Key Takeaway: U.S. shippers face rising costs, reduced discount effectiveness, and planning challenges due to UPS’s frequent surcharge increases, particularly impacting e-commerce, high-volume, and international shipping.


Strategic Recommendations for U.S. Shippers

To mitigate the impact of UPS’s fuel surcharge increases and maintain cost efficiency in 2025, Gain Consulting recommends the following strategies:

  1. Negotiate Surcharge Discounts: Work with UPS to secure fuel surcharge discounts (10–50% off) or incentives in your service agreement. Refund Retriever suggests that effective negotiations can reduce or eliminate surcharge impacts, especially for high-volume shippers. Engage a consultancy like Gain Consulting to analyze your contract and optimize terms.
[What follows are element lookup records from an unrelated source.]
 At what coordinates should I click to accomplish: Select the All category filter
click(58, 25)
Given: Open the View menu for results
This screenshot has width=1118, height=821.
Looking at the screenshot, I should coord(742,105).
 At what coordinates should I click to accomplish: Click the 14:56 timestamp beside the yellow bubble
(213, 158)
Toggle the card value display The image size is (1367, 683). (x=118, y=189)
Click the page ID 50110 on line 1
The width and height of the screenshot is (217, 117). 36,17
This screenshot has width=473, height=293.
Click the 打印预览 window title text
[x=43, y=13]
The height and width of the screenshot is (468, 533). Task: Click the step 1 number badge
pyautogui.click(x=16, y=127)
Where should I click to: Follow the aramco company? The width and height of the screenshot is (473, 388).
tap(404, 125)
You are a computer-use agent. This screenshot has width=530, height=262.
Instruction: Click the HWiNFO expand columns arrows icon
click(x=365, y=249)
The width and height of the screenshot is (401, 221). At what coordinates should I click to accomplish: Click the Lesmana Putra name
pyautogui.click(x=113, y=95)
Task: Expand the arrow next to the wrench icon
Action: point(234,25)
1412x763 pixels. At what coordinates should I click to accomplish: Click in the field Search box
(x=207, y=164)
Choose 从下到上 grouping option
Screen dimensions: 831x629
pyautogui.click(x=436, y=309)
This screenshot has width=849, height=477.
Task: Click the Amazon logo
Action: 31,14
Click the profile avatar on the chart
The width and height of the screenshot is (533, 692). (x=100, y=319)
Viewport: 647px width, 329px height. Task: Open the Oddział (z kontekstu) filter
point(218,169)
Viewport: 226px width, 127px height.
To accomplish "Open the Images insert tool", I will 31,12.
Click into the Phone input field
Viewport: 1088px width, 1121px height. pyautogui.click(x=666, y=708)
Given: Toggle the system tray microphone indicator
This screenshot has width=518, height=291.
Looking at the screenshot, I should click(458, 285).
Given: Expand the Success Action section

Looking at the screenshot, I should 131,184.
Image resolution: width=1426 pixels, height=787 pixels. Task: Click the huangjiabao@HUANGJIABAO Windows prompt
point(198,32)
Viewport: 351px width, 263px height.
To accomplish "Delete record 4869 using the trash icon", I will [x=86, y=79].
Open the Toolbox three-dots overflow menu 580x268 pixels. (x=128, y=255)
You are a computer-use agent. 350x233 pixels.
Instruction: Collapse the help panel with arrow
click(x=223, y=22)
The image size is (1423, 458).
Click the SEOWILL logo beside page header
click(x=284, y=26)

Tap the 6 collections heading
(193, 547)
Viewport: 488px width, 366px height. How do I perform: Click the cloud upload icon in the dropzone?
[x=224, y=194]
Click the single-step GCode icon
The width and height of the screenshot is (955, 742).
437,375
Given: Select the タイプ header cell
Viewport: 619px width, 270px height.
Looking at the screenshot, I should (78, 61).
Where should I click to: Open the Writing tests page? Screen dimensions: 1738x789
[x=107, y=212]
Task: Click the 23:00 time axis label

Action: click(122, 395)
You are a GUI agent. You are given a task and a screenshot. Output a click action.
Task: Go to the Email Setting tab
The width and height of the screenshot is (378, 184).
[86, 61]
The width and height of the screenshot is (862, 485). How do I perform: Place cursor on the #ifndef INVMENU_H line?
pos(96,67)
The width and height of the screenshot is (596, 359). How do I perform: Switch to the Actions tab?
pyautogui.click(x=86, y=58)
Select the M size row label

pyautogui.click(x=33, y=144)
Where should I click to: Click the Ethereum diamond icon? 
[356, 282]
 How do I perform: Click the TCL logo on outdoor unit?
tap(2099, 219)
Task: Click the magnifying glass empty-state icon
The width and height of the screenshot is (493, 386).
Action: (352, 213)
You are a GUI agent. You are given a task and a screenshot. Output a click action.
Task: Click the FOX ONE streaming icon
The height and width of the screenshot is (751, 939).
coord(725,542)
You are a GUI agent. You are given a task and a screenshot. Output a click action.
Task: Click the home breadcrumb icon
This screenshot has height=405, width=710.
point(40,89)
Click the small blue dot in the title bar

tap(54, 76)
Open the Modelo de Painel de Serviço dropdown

  2. Consolidate Shipments: Reduce the number of shipments by consolidating orders or optimizing package dimensions and weight. Supply Chain Dive noted that consolidating shipments can mitigate surcharge impacts, as fuel fees are applied per package. Use dimensional weight calculators to minimize billable weight.

  3. Explore Alternative Carriers: Compare rates from FedEx, USPS, or regional carriers like OnTrac or LSO. Mindful Logistics recommends exploring regional carriers for competitive pricing, especially for local or rural deliveries where UPS’s Delivery Area Surcharges (DAS) are high. OnTrac’s 2024 holiday surcharge of $0.75 per residential package is simpler and potentially cheaper than UPS’s structure.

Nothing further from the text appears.